• Selected excerpt:

Table Speech

Life on the Stage for 10 Years

Ocotber 27th,2004

Mr. Tomijuro Nakamura
A Designated Human Cultural Asset and member of the Japanese Arts Academy

Today, I wish to speak about the Kabuki plays ‘Funabenkei’ which I performed in this November, and ‘Kyokanoko Musume Dojoji’ which was first performed in 1753 by the first generation Tomijuro.

‘Funabenkei’ was performed in the Meiji Era by Danjuro Ichikawa IX followed by Kikugoro Onoue VI who performed in it for 18 times in 18 months.

‘Funabenkei’ represents the Meiji Era in that it was the first time that Kabuki and Noh were allowed to perform together on stage. I have been able to perform in ‘Funabenkei’ 14 times and is a role I will never forget, and my role was originated by Kikugoro VI.

In my role the drum and flute which accompany me are quite important. The quality of the accompaniment decides how effective I will be in my role, but I was fortunate to have 2 of the leading artists in their fields accompany me.

• Material shown:
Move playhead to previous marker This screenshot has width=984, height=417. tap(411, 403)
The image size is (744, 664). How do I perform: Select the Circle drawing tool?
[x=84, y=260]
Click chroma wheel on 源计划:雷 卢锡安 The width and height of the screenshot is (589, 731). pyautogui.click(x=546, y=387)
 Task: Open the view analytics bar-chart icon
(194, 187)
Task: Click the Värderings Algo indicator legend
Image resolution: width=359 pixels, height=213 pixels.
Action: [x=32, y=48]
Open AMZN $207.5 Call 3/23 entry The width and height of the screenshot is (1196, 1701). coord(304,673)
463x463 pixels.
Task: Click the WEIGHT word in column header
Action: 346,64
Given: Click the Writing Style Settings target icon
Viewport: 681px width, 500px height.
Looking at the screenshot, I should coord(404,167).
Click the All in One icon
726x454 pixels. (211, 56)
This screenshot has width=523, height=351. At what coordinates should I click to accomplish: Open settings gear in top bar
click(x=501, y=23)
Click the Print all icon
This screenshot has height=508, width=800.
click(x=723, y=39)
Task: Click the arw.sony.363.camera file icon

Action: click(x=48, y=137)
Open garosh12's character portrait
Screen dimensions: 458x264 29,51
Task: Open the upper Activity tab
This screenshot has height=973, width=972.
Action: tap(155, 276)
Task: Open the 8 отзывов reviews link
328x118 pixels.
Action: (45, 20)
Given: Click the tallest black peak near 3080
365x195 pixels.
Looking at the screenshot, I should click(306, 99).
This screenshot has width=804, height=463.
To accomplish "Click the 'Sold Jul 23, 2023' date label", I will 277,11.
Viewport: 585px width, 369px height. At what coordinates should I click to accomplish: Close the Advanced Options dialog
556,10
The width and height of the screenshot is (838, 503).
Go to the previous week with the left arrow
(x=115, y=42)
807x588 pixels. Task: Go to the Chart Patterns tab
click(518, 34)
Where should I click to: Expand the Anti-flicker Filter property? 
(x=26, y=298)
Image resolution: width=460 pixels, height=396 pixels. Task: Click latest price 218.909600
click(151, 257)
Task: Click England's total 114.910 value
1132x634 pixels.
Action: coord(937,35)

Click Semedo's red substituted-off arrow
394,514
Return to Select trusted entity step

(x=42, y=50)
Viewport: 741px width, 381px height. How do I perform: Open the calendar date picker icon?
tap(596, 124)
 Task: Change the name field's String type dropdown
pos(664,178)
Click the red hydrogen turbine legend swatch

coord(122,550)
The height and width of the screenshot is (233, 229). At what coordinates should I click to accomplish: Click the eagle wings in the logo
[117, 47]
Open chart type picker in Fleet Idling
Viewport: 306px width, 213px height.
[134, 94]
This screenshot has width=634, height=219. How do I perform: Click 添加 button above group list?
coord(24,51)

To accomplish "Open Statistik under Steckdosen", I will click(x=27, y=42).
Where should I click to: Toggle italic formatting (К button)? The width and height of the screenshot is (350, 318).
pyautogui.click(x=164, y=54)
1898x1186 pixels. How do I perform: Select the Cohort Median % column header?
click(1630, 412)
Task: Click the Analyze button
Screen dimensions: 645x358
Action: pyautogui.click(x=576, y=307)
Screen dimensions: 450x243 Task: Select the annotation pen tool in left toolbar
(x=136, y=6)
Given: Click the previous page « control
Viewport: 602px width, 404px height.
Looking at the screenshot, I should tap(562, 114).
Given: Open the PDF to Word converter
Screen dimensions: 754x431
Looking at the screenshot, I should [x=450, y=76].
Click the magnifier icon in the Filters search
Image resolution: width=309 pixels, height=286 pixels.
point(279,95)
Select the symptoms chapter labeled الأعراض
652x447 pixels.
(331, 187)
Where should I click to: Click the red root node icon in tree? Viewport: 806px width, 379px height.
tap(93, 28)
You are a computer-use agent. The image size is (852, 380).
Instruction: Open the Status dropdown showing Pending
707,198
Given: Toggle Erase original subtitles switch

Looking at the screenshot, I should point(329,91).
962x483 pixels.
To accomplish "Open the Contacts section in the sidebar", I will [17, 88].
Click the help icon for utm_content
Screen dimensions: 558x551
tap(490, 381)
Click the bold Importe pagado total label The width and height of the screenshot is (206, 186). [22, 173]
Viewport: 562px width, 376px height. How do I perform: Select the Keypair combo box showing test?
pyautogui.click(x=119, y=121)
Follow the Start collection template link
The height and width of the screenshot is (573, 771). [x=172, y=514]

• What you need to do:
a - List every person named in the Kabuki table speech.
b - Carry on the Kabuki table speech from its final sentence.

• Answers in order:
a -
- Tomijuro Nakamura
- The first generation Tomijuro
- Danjuro Ichikawa IX
- Kikugoro Onoue VI

b -
My health deteriorated during my performance and I was inhaling oxygen when I was off stage and had to be carried back to my dressing room after the performance. I had to be hospitalized, but it was a performance which was unforgettable.

The ‘Dojoji’ play was first performed as a Noh performance in the Muromachi Era (1392 – 1537 A.D.) but as a Kabuki drama it was the role of Tomijuro Nakamura I to change his appearance on stage from that of a dancing girl to an ordinary girl.

The large temple bell in the drama was lost, but its successor was taken from Dojoji Temple to Kyoto where it remained for 420 years at Myomanji Temple. It was returned to its former place after a long time and I was invited to the ceremony where I was able to see it.

As the costumes for the ‘Dojoji’ kabuki are gorgeous, many wish to perform it.
Tomijuro I is said to have instructed that the dance to be performed in the play was not to be too artificial but one which was quite simple. But it still remains an important dance.

Dojoji Temple is the oldest one in Wakayama and was built in 701 A.D. It’s first bell was destroyed in 923 A.D. as a result of the Kiyohime / Anchin affair, and the second generation bell was cast in 1359 A.D. 200 years later it was taken to Kyoto by an invading army, and 200 years later the Kabuki play ‘Dojoji’ was first performed in Edo in 1753 by Tomijuro I.

Although the bell had remained in Myomanji Temple for 400 years, it was not rung.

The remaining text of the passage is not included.